— Ваймочка, да это же твоя шлейка! Мы с твоим первым папочкой брали тебя на пикники на Медвежьей горе, надевали на тебя шлейку и привязывали к дереву шнуром длиной футов десять, чтобы ты не…
Остального я не слышал — я представил себя связанным этой штукой, и меня затопил внезапный ужас. Да, мне двадцать лет, год назад я присоединился к замечательной семейной группе на Сигме, уже стал гордым отцом троих детей и ожидаю еще два прибавления. Мы, сто шестьдесят три человека, владеем целым пляжем, девятью милями джунглей и половиной горы. Может быть, мне представился Антони — скованный, он пытается поймать птичку, жука или волну, но все его пространство ограничено десятью футами веревки. Весь последний год я ходил голым — одевался только для выездов на работу. Мне страшно не терпится покинуть обиталище своего детства — удивительное место, называемое квартирой, — и вернуться к женам, мужьям, детям, нормальной жизни. В общем, это было ужасно.

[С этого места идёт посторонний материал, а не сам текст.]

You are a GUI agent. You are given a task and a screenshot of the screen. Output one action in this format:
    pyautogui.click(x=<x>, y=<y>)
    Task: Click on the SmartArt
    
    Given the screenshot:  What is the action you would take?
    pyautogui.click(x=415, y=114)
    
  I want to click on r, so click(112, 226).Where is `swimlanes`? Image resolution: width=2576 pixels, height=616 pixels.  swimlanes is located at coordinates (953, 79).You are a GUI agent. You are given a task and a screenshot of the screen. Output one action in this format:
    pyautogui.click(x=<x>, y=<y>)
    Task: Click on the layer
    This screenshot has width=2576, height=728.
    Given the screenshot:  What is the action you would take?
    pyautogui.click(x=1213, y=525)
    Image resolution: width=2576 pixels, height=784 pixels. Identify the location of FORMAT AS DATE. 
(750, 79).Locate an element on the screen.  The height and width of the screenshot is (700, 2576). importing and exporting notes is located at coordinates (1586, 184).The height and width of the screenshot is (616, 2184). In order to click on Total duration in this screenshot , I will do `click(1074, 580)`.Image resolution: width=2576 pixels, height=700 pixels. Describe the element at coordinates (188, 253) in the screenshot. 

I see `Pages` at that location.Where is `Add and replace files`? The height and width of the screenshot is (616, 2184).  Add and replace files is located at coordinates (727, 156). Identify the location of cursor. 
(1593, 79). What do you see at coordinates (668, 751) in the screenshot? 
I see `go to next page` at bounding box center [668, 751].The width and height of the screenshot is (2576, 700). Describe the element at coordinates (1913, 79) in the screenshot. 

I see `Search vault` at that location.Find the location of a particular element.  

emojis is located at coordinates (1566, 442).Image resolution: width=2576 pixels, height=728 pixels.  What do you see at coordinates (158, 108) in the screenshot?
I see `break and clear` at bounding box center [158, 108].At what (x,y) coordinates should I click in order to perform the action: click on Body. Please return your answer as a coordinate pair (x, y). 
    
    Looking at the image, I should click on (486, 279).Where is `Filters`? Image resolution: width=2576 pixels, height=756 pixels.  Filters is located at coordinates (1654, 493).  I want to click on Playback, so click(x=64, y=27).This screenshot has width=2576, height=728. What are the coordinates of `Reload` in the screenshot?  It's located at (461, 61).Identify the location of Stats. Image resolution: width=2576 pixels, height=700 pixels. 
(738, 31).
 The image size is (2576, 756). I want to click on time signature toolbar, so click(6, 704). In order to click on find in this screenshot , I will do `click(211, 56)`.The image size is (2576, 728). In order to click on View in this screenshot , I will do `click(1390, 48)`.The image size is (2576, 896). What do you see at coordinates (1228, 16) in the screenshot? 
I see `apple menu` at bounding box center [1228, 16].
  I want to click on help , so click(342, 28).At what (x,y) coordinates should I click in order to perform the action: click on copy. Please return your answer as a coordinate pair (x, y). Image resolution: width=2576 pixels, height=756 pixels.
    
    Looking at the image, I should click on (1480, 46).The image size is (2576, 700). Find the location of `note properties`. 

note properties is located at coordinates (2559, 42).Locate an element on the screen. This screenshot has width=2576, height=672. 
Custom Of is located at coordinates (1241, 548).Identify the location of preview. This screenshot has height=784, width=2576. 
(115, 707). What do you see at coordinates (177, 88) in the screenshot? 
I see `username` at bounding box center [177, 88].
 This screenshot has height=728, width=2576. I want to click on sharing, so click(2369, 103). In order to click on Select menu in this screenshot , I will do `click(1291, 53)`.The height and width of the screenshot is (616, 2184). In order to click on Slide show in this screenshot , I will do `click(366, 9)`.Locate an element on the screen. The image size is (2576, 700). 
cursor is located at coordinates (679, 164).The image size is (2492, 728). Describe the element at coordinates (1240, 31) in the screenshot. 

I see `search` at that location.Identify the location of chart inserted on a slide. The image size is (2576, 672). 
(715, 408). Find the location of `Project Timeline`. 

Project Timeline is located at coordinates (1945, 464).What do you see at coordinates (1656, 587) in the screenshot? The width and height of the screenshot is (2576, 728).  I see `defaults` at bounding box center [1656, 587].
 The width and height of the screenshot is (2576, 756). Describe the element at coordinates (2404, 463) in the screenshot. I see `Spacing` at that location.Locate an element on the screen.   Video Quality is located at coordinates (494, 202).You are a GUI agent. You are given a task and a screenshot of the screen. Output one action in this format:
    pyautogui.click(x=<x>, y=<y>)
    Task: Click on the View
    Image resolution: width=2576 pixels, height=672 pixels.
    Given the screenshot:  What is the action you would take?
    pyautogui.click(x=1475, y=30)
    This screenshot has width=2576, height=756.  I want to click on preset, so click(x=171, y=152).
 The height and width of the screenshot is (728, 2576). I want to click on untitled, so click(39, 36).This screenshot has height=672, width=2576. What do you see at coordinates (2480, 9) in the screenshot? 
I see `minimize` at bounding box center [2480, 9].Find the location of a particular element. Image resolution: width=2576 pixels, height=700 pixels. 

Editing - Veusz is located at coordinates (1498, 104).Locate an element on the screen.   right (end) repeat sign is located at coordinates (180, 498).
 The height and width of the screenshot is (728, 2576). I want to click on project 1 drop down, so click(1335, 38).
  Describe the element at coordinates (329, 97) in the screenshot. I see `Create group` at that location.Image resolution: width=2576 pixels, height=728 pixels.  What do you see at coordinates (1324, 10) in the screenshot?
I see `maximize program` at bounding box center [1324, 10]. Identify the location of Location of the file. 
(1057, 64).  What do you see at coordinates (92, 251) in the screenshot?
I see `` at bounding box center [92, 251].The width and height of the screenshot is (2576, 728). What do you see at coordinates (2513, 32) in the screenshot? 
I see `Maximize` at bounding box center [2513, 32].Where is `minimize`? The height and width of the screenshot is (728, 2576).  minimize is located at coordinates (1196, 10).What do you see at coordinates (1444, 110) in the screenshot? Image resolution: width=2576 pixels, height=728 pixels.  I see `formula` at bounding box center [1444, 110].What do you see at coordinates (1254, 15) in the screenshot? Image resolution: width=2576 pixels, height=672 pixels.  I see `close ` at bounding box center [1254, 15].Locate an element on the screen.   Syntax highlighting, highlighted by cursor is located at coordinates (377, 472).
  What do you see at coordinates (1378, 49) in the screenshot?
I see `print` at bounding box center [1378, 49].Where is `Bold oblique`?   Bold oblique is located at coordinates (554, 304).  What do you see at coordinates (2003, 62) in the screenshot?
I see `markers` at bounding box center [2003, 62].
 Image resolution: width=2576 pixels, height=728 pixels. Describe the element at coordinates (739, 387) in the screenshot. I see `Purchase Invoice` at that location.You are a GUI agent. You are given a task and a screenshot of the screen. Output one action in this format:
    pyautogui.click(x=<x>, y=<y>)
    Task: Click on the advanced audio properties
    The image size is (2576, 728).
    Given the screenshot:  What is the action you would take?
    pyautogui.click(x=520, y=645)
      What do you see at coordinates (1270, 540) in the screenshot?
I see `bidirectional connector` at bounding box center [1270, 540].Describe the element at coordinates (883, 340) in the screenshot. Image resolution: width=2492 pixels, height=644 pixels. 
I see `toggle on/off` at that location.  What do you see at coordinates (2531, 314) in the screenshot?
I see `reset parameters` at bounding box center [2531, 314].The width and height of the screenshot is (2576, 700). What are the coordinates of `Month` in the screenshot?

Третье воспоминание? После того, как я покинул свою семейную группу — бросил, откровенно говоря, обуреваемый чувством вины и какими-то другими чувствами, которые не мог назвать… Тогда мне еще снились каждую ночь кошмары о судьбах детей, и я просыпался с криком, хотя прекрасно знал: весь смысл семейной группы в том, чтобы дети не пострадали, потеряв одного, двух или даже трех родителей… Я все еще ломал голову, пытаясь понять, не делаю ли тех же ошибок, что совершили мои родители, и надеялся, что мои дети выйдут не такими, как я, или даже хуже, вроде тех детей, про которых я читал в газетах (наподобие Рэтлита, хотя с ним я тогда еще не был знаком)… И меня охватывало ужасное подозрение, что, как бы я ни пытался отличаться от своих предков, я поневоле повторяю все те же ошибки… В общем, я тогда летел на корабле, который должен был впервые принести меня на Звездную Станцию. На борту я познакомился с одной золотой, которая для золотой была очень приятной девушкой. Мы с ней говорили о двигателях внутригалактических и межгалактических кораблей. Ее впечатлила широта моих познаний. А меня впечатлило, что она летает на этих кораблях и знает о них так мало. Ей как девушке нравился механик ростом шесть футов четыре дюйма, весом двести десять фунтов, с въевшейся под ногти смазкой, то есть я. А мне как парню нравилась стройная девушка с янтарными глазами, повидавшая
— Я знаю, о чем ты думаешь, — сказал Рэтлит; пару раз, когда на него нападал неразговорчивый стих, а мне хотелось поговорить, я, пожалуй, рассказал ему слишком много. — Ну так для меня возведи это в куб, папаша. Вот до какой степени я чувствую себя в ловушке!
Я засмеялся, и Рэтлит снова показался мне очень юным.
— Пойдем погуляем, — предложил я.
— Угу. — Он встал; ветер перебирал нам волосы. — Я хочу повидать Алегру.
— Я тебя провожу до авеню G. Потом пойду спать.
— Интересно, что Алегра думает обо всем этом? Я нахожу ее весьма хорошей собеседницей, — сказал он, будто древний мудрый старец. — Не хочу тебя обидеть, но ее жизненный опыт несколько свежее твоего. Ты не можешь не признать, что ее мировоззрение более современно. Кроме того, она старше.
Ну, старше, чем Рэтлит, во всяком случае. Ей было пятнадцать.
— Мне кажется, она не переживает, что стеснена границами галактики. Возможно, стоит брать с нее пример, — сказал я.
По мнению Рэтлита, Алегра превосходила меня в нескольких аспектах. Люди моего поколения если и становились наркоманами, то ближе к двадцати годам или уже после двадцати. Алегра же родилась с наркозависимостью — ей необходимо было получать в сутки триста миллиграммов какого-то экзотического препарата, сочетающего психоделические свойства мощнейших галлюциногенов с аддиктивностью сильнейших депрессантов. Я мог ей только посочувствовать. Наркоманкой была мать Алегры, и зависимость от препарата передалась плоду через плацентарный барьер. Обычно такое правят прямо при рождении — достаточно пары полных переливаний крови. Но Алегра оказалась также телепатом с мощнейшей проективной способностью. Она транслировала все чудовищные муки рождения и все блаженство своих младенческих галлюцинативных грез и совершенно оглушила врачей; они дали ей препарат. С тех пор Алегра каждый день без особого труда раздобывала очередную дозу.